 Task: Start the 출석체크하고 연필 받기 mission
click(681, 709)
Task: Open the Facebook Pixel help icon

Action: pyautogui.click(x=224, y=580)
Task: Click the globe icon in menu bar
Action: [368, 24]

[Request]: Rewrite the items above, changing "Facebook Pixel" to "Google Analytics" and leaving everything else as it is.

[Written response]:
 Task: Start the 출석체크하고 연필 받기 mission
click(681, 709)
Task: Open the Google Analytics help icon

Action: pyautogui.click(x=224, y=580)
Task: Click the globe icon in menu bar
Action: [368, 24]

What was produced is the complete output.